### Source document

....

For those of you who are new enough to SFTF that this is your first football season and you didn't need a GPA booster at Northwestern that counted as a math/science class without burdening you with any math or science (thanks Medill), I introduce you to John Crandall Hudson. Our boy John C. is all the about the geography of North America, baby. And we like to use what he has written in Across this Land: A Regional Geography of the United States and Canada to learn just enough about our opponent's home state/town to make fun of it.
See what Hudson has to say about Nashville, the stomping grounds of the hated(?) Vanderbilt Commodores.
It's all after the jump, my friends.
In 1779 a company of settlers from North Carolina founded the settlement that became Nashville on the banks of the Cumberland River...North Carolinians named their first settlement Fort Nashborough. The name was changed to Nashville in 1784, a reflection of the anti-British and pro-French sentiments of the Revolutionary War period. Cattle and hogs raised in the Nashville Basin made it one of the most important meat-producing areas in the nation by 1850. Cotton and tobacco grown on Nashville Basin plantations employed more than ninety thousand slaves in 1860...It's greatest fame, however, began with a country music radio program, the Grand Old Opry, which has been broadcast live every Saturday night from Nashville since October 1925.

....

### Listed records
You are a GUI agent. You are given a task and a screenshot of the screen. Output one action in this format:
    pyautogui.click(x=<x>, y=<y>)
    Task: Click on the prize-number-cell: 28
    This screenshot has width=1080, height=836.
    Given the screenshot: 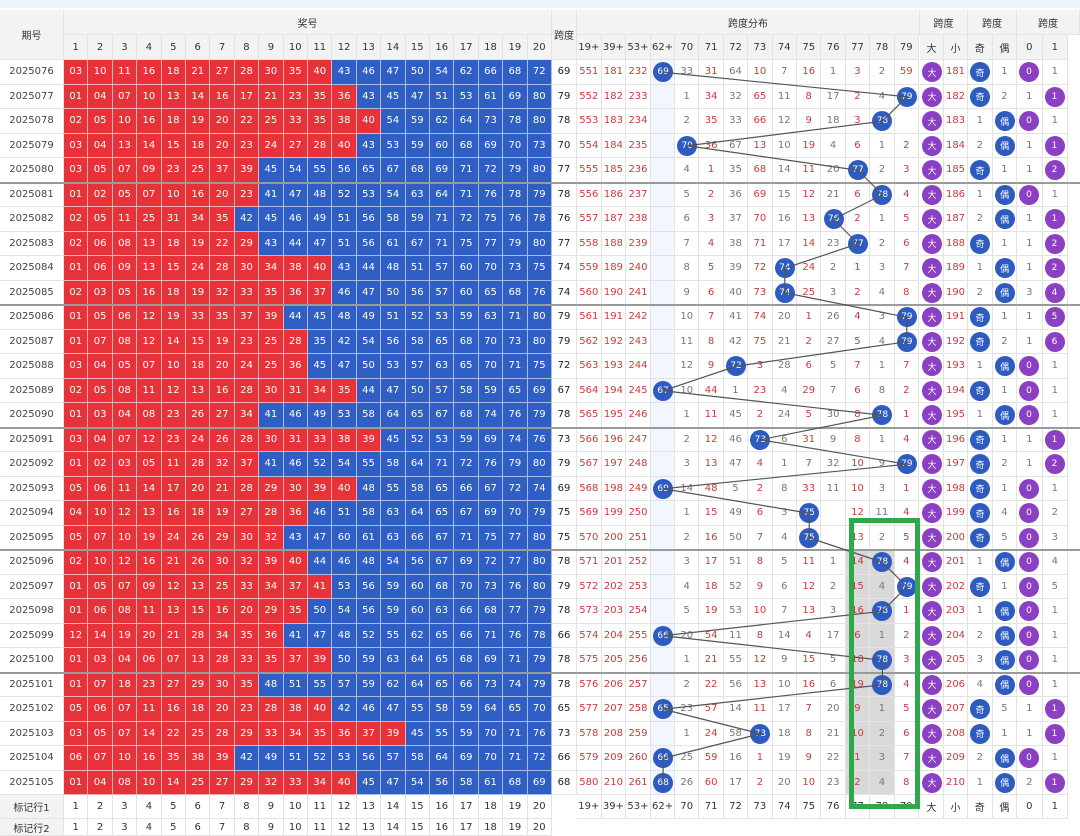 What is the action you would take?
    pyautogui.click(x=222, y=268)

....

### Brief A
From the Nashville post, extract the passage starting at "For those of" and ending at "hated(?) Vanderbilt Commodores.".
### Brief B
Continue the blog post about Nashville and the Vanderbilt Commodores from its last sentence.

### Your response A
For those of you who are new enough to SFTF that this is your first football season and you didn't need a GPA booster at Northwestern that counted as a math/science class without burdening you with any math or science (thanks Medill), I introduce you to John Crandall Hudson. Our boy John C. is all the about the geography of North America, baby. And we like to use what he has written in Across this Land: A Regional Geography of the United States and Canada to learn just enough about our opponent's home state/town to make fun of it.
See what Hudson has to say about Nashville, the stomping grounds of the hated(?) Vanderbilt Commodores.

### Your response B
A close reading of the text shows that Nashville has added to the fabric of American society in the following way: It has allowed for us to get fat on meat while wearing comfortable cotton clothing, smoking cigarettes, and listening to country music. Now if that doesn't say America, then I don't know what does. Thanks, Nashville.
The only thing that's missing from that vignette is a handgun and some liquor. Oh, they make that in Tennessee, too, here and here. Well then - crisis averted.
And for those of you who like omens, there's one last nugget that we can take from Hudson's Nashville section:
French hunters and traders from Illinois had been coming to the Nashville Basin for some time before 1770 to slaughter the Bison that roamed freely through the Nashville Basin's grassy openings.
Hmmm. People coming from Illinois to slaughter other beings in Nashville. Sounds like a prediction I can get behind.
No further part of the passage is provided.